In character string-based authentication, which is similar to password authentication, the same authentication character string is configured on the FEP and the router. To establish a connection with the FEP, the router sends the authentication character string to the FEP, and the FEP checks whether the authentication strings match. If yes, the authentication succeeds. If not, the authentication fails and the connection attempt fails.

The difference between MAC-based authentication and character string-based authentication is that the MAC addresses configured on the FEP and the router are the same. This MAC address is the MAC address of an interface on the router (You can specify the MAC address with a command).

Some terminal devices, such as radars, need to share data between each other.
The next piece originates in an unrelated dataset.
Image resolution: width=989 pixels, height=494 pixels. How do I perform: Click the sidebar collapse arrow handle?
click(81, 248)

RTC terminal access provides many-to-one relay forwarding based on TCP. Routers connecting these terminals are connected to one relay server, which copies and forwards data between routers.
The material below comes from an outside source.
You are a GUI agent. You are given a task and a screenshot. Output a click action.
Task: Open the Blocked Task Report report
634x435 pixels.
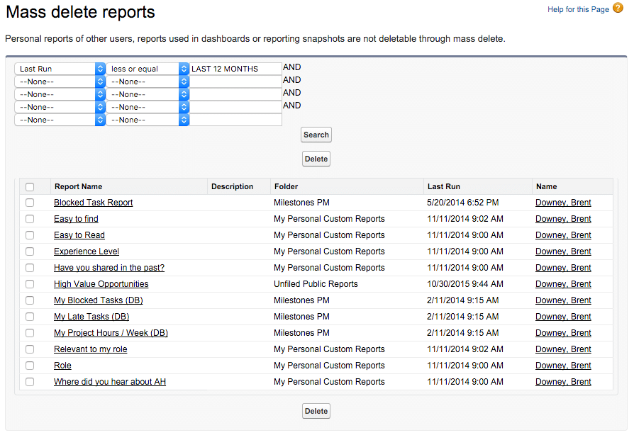tap(93, 202)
This mode is mainly applied to voice transmission. TCP RTC transparent transmission has a certain forwarding delay, and is not suitable for voice communications. Because the voice service does not require high reliability, voice data can be transmitted through UDP. This mode provides one-to-one transmission in synchronous mode, but does not support asynchronous mode.

Access devices send flow control character strings received from terminals to the FEP. If the FEP receives a packet that contains both the flow control characters 0x13 to enable flow control, and 0x11 to disable flow control, the FEP enables flow control but does not disable it. As a result, the FEP stops sending data to the corresponding terminal, and the display pauses until you disable flow control by pressing the shortcut key. To prevent this issue, configure the device to filter flow control characters out of the data received from terminals and to perform flow control by itself.

In TCP RTC many-to-one or TCP one-to-one transparent transmission mode, the RTC server complies with RFC 896 to use the Nagle algorithm to prevent network congestions caused by a large number of TCP packets. However, this algorithm also causes time delay during TCP packet transmission for application programs, especially for interactive ones. The RTC server allows you to disable the Nagle algorithm by setting the TCP_NODELAY option.